Alors quoi - ou, plutôt, qui – est responsable de ces modifications ?
Afin de répondre à cette question, J'ai adopté une approche à deux volets. J'ai effectué une analyse statistique de l'ampleur du changement de facture, examiner quelles variables se sont avérées significatives pour expliquer le degré de modification du texte. J'ai également réalisé des études de cas d'épisodes d'élaboration de politiques, explorer les acteurs et les problèmes impliqués au cours de périodes particulières d'amendement du projet de loi à la Douma.
Les deux pistes d'analyse ont abouti au même point de vue. Les modifications apportées au projet de loi n'ont pas résulté du fait que les législateurs ont répondu aux initiatives de l'exécutif et proposé leurs propres changements. Plutôt, les modifications apportées aux textes de loi résultaient de désaccords politiques entre les membres de l'exécutif politique.
À première vue, cela peut sembler quelque peu étrange. Même si les membres de l'exécutif - tels que les ministres - sont en désaccord sur les détails de la politique dans les discussions, la décision de déposer un projet de loi au parlement devrait marquer la fin de ces conflits. Mais les conclusions de mon article montrent comment les ministres et autres membres de l'exécutif poursuivent parfois leurs différends politiques après que le cabinet a approuvé l'introduction d'un projet de loi particulier dans la législature.
Cela peut arriver pour un certain nombre de raisons. Si, par exemple, les politiciens sont pressés de faire un changement juridique, les acteurs de l'exécutif peuvent accepter de déposer un projet de loi au parlement, même si les négociations politiques entre les ministres n'ont pas été finalisées.
Bon pour la démocratie ?
Dans un scénario plus intéressant, les acteurs exécutifs peuvent se renseigner sur les initiatives conçues par d'autres membres de la direction du régime, et avec lequel ils sont en désaccord, au moment de l'introduction parlementaire, ayant été exclu des discussions au niveau du cabinet.
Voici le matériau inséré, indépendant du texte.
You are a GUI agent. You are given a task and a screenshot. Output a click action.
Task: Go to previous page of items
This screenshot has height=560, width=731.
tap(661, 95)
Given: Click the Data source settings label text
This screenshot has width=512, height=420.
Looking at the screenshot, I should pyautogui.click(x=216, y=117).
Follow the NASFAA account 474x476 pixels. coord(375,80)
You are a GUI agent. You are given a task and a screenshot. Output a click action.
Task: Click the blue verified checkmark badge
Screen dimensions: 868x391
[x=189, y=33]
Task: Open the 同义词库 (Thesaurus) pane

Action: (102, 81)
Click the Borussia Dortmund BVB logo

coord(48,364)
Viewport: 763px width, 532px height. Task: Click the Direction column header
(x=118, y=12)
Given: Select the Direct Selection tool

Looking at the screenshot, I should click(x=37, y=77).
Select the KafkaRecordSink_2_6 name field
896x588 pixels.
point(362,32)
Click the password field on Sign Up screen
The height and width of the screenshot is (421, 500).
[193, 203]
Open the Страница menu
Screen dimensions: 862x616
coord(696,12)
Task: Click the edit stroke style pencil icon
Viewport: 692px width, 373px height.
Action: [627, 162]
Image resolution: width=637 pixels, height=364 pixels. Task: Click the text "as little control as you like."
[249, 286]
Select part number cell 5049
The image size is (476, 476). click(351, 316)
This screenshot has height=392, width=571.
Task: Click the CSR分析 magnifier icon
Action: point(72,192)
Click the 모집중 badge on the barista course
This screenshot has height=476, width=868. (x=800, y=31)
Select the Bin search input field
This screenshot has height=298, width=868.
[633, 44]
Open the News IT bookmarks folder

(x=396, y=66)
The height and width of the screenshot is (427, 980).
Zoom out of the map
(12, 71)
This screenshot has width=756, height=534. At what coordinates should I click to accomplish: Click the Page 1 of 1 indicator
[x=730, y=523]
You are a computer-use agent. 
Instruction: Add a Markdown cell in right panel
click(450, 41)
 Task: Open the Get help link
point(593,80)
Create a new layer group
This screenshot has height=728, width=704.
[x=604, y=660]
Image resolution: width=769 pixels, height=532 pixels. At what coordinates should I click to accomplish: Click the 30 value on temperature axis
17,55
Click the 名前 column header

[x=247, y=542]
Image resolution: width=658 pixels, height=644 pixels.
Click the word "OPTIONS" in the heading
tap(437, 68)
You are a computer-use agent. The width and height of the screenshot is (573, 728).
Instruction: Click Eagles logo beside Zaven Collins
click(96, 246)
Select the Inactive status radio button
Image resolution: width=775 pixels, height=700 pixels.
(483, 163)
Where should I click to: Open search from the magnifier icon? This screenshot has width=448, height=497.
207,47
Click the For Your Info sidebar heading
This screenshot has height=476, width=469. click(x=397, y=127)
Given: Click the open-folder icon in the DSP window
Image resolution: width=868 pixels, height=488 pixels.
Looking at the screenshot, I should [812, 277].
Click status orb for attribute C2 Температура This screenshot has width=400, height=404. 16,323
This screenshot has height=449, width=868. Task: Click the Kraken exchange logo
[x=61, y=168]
Ils peuvent ensuite utiliser l'étape législative de l'élaboration des lois pour contester et modifier ces propositions. Tout en, les législateurs eux-mêmes peuvent rester des loyalistes impuissants, prêt à ratifier tout règlement à la suite de négociations intra-exécutives.
Quels sont les grands enseignements de cette recherche ? Les régimes autoritaires peinent parfois à légiférer, tout comme les gouvernements dans de nombreuses démocraties. Mais ce n'est pas nécessairement le signe d'une démocratie émergente. Plutôt, cette difficulté peut refléter des désaccords politiques entre les membres de l'élite politique au pouvoir, plutôt que l'opposition des législateurs.
Cela signifie que si un projet de loi ne devient pas loi ou est modifié de manière significative, ce n'est pas nécessairement une cause d'excitation. Ces observations pourraient simplement refléter des querelles politiques entre les ministres. En tout cas, adopter des lois n'est pas toujours facile… même si le reste du monde pense que vous avez le contrôle absolu.
Cet article est republié à partir de The Conversation sous une licence Creative Commons. Lire l'article original.